Augustine On Christian Doctrine Preface par 6 (354-430 ad)
and not only received the sacraments from the apostle's hands, but was also instructed by him as to the proper objects of faith, hope, and love.
Augustine of Hippo Letter 53 par 2 [354-430 AD]
For if the lineal succession of bishops is to be taken into account, with how much more certainty and benefit to the Church do we reckon back till we reach Peter himself, to whom, as bearing in a figure the whole Church, the Lord said: "Upon this rock will I build my Church, and the gates of hell shall not prevail against it!" The successor of Peter was Linus, and his successors in unbroken continuity were these: -- Clement, Anacletus, Evaristus, Alexander, Sixtus, Telesphorus, Iginus, Anicetus, Pius, Soter, Eleutherius, Victor, Zephirinus, Calixtus, Urbanus, Pontianus, Antherus, Fabianus, Cornelius, Lucius, Stephanus, Xystus, Dionysius, Felix, Eutychianus, Gaius, Marcellinus, Marcellus, Eusebius, Miltiades, Sylvester, Marcus, Julius, Liberius, Damasus, and Siricius, whose successor is the present Bishop Anastasius. In this order of succession no Donatist bishop is found.

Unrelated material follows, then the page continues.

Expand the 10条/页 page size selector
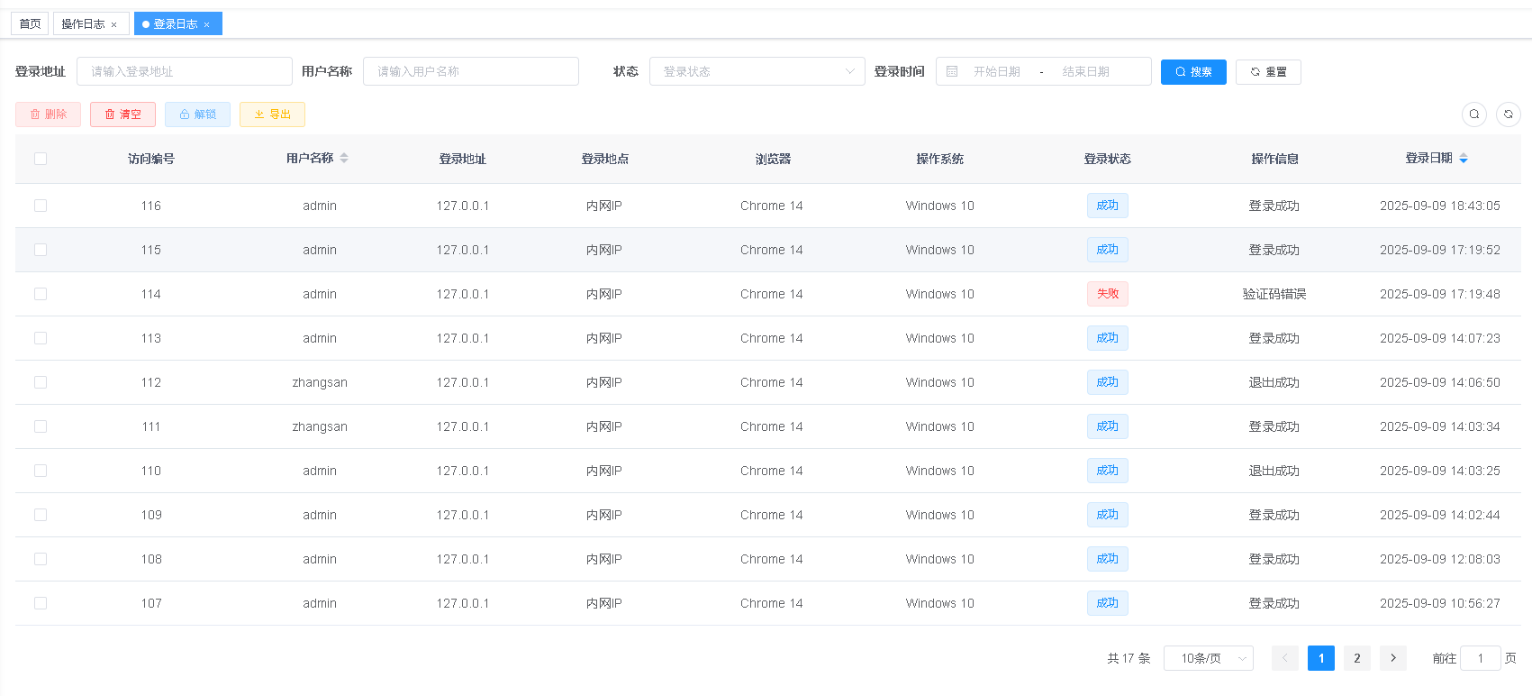The height and width of the screenshot is (696, 1532). pyautogui.click(x=1208, y=658)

Augustine Reply to Faustus the Manichean Book 33 par 9 (354-430 ad)
I close with a word of counsel to you who are implicated in those shocking and damnable errors, that, if you acknowledge the supreme authority of Scripture, you should recognise that authority which from the time of Christ Himself, through the ministry of His apostles, and through a regular succession of bishops in the seats of the apostles, has been preserved to our own day throughout the whole world, with a reputation known to all.

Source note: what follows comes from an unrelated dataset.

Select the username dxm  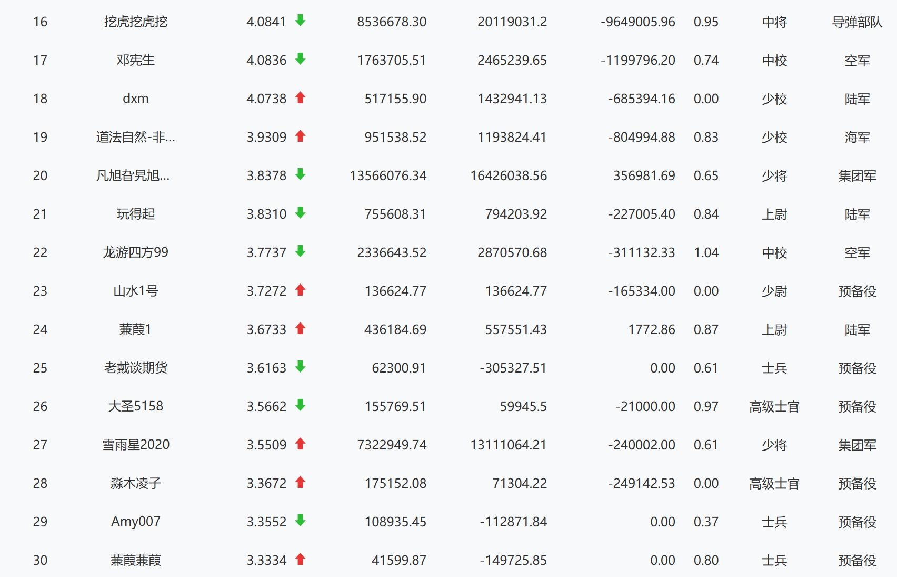(x=136, y=99)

Augustine Reply to Faustus the Manichean Book 11 par 5 (354-430 ad)
there is a distinct boundary line separating all productions subsequent to apostolic times from the authoritative canonical books of the Old and New Testaments. The authority of these books has come down to us from the apostles through the successions of bishops and the extension of the Church, and, from a position of lofty supremacy, claims the submission of every faithful and pious mind.
Augustine Reply to Faustus the Manichean Book 28 par 2 (354-430 ad)

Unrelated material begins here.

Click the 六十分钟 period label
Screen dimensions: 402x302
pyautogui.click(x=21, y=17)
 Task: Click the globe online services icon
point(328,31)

I ask you to believe the book which I quote to have been written by Matthew, since it has been handed down from the days of Matthew in the Church, without any break in the connection between that time and the present. The question then is, whether we are to believe the statements of an apostle who was in the company of Christ while He was on earth, or of a man away in Persia, born long after Christ. But perhaps you will quote some other book bearing the name of an apostle known to have been chosen by Christ; and you will find there that Christ was not born of Mary. Since, then, one of the books must be false, the question in this case is, whether we are to yield our belief to a book acknowledged and approved as handed down from the beginning in the Church founded by Christ Himself, and maintained through the apostles and their successors in an unbroken connection all over the world to the present day; or to a book which this Church condemns as unknown
John of Damascus Apologia Against those who Decry Holy Images (676-749 ad)
Christ did not give to kings the power to bind and to loose, but to the apostles, (Mt. 18.18) and to their successors and pastors and teachers.